Herr Repasi, wann setzen Sie und Ihre Fraktion sich dafür ein, dass die EU die mindestens 40 Mrd € p.a. an indirekten Subventionen für fossile Autos stoppt und gezielt E-Mobilität fördert wie China?
Sehr geehrter Herr H.,
vielen Dank für Ihre engagierte Anfrage. Sie sprechen ein Thema an, das mir persönlich sehr am Herzen liegt und das für die Zukunft der europäischen Mobilität, unserer Automobilindustrie und unseres Klimas von zentraler Bedeutung ist. Ihre Kernforderung teile ich ausdrücklich: Europa kann es sich nicht länger leisten, fossile Kraftfahrzeuge mit Milliarden an indirekten Subventionen zu stützen, während gleichzeitig die Klimakrise eskaliert und die Elektromobilität noch immer auf halbem Wege steckt.

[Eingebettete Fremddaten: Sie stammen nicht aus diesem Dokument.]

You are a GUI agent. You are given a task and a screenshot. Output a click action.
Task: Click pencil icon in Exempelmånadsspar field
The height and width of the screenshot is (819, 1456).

Mit dem jüngst in Straßburg vorgestellten Automobilpaket der Europäische Kommission beginnt genau diese Neujustierung: Die CO₂-Flottengrenzwerte bleiben ambitioniert, 90 Prozent der Emissionen müssen auch nach 2035 direkt eingespart werden. Gleichzeitig sollen Mindestquoten für elektrische Unternehmensflotten und neue industriepolitische Instrumente gezielt die Nachfrage nach E-Mobilität stärken. China zeigt, was möglich ist, wenn ein Staat industriepolitisch entschlossen handelt. Kaufprämien, Quotenpflichten für Hersteller, massive Investitionen in Batterieforschung und das hat eine Industrie von Weltrang geschaffen. Diese Entschlossenheit brauchen wir auch in Europa. Aber: Wir wollen keine chinesische Planwirtschaft importieren. Die europäische Antwort muss auf unseren Werten beruhen: Tarifverträge und Mitbestimmung in der Lieferkette, offener und fairer Wettbewerb, soziale Abfederung für Beschäftigte in der Transformation, und Klimaschutz als gemeinsames Projekt statt als Elitenvorhaben.
Konkret fordere ich: Eine europäische E-Auto-Prämie, die sozial gestaffelt ist, also denjenigen am meisten hilft, die am wenigsten verdienen. Eine Gebrauchtwagen-Elektroprämie, damit auch Normalverdiener von der Transformation profitieren. Und einen europäischen Investitionsfonds für die Batteriezellenproduktion in Europa, damit wir die Wertschöpfung hier behalten. Für uns ist klar: Subventionen und steuerliche Vorteile müssen schrittweise so umgebaut werden, dass sie klimafreundliche Mobilität fördern statt fossile Abhängigkeiten zu verlängern. Im parlamentarischen Verfahren, werden wir uns weiter dafür einsetzen, dass fossile Fehlanreite weiter abgebaut und Investitionen konsequent in Elektromobilität, Batteriezellfertigung und klimaneutrale Industrie gelenkt werden.